Going abroad to fight is hardly a recent phenomenon: not in the Islamic world nor further afield. Syria today is merely the latest war that has created lawless space for foreign jihadis. The US invasion of Iraq in 2003, which was partly justified on the basis of needing to remove the possibility that terrorists would receive weapons from Saddam Hussein’s regime, ended up providing a battleground where thousands, perhaps more, of foreign men without combat experience became battle-hardened. Before that, there was Afghanistan, where the 1979 Soviet invasion set off a long caravan of Arab men to fight “the infidels”, among them a young Saudi called Osama bin Laden. In Europe, too, this phenomenon was seen in the long Balkan wars on the 1990s and before that the Spanish civil war, which drew in idealistic young men from across Europe.

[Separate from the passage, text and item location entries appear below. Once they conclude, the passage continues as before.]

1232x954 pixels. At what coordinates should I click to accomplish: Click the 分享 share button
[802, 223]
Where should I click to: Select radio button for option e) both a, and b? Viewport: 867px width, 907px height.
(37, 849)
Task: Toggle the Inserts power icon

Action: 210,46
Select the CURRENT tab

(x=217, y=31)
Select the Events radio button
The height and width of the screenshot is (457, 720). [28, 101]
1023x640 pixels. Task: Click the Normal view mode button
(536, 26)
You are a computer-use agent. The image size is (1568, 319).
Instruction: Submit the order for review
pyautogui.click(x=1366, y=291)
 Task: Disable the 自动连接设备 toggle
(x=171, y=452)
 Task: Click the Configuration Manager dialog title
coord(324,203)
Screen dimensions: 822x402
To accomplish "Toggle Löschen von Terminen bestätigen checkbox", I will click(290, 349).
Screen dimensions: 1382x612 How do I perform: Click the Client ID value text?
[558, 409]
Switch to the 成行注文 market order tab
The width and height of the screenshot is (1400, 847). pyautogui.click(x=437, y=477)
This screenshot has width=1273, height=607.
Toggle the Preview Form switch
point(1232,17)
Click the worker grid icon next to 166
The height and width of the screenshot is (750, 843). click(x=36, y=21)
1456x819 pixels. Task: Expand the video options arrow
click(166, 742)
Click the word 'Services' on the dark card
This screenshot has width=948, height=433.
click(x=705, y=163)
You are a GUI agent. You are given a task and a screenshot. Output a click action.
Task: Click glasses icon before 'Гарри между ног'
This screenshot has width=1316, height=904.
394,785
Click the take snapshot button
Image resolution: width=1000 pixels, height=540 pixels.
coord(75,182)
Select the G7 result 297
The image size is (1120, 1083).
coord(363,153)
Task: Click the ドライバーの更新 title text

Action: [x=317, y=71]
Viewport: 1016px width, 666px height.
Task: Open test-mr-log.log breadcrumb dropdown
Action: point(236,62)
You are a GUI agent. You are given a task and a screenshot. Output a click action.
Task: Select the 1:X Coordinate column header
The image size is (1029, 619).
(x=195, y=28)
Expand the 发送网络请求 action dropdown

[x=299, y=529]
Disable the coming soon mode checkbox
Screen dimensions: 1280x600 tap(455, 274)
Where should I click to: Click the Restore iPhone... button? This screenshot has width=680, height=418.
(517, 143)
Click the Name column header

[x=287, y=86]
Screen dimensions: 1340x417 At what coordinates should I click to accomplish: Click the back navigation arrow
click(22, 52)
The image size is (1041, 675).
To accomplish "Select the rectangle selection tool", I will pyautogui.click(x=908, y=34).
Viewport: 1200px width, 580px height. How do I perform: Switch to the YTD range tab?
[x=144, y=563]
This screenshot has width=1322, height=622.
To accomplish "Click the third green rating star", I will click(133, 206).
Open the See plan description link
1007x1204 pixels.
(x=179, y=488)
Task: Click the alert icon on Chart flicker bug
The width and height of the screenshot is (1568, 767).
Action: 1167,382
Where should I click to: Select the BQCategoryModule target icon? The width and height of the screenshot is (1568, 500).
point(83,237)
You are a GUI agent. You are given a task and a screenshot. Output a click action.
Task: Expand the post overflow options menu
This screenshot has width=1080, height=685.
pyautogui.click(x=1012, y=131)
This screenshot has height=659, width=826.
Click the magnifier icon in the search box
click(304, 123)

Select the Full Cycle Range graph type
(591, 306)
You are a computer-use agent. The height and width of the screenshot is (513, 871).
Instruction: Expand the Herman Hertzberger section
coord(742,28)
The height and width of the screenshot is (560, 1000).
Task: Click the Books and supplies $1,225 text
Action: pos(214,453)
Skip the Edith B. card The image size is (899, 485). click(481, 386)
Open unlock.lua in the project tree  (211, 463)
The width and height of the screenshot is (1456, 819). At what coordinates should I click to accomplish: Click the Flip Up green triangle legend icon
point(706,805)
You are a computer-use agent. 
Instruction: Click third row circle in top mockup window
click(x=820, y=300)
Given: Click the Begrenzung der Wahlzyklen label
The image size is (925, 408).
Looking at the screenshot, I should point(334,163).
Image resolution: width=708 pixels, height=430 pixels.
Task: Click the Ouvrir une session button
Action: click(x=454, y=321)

In all those cases, most of those who went ended up either dead, injured or disheartened. The reality of war stands in stark contrast to the imaginations of young men, and living in filthy, uncertain, frightening conditions, facing death daily, has turned many fighters against the idea of war.

And yet there is no room for complacency, given the nature of modern jihad. No longer do large numbers of men return home and foment revolution. Now they are as likely to return to Europe or the Arab world and blow up buses or attack people in the streets.

The nature of modern terrorism is individual and messianic. That makes it more essential that both the root and the branch of the scourge are tackled. Saudi Arabia is sometimes accused of not taking the threat seriously enough, but this legislation shows the kingdom understands terrorism is first and foremost a problem for the region.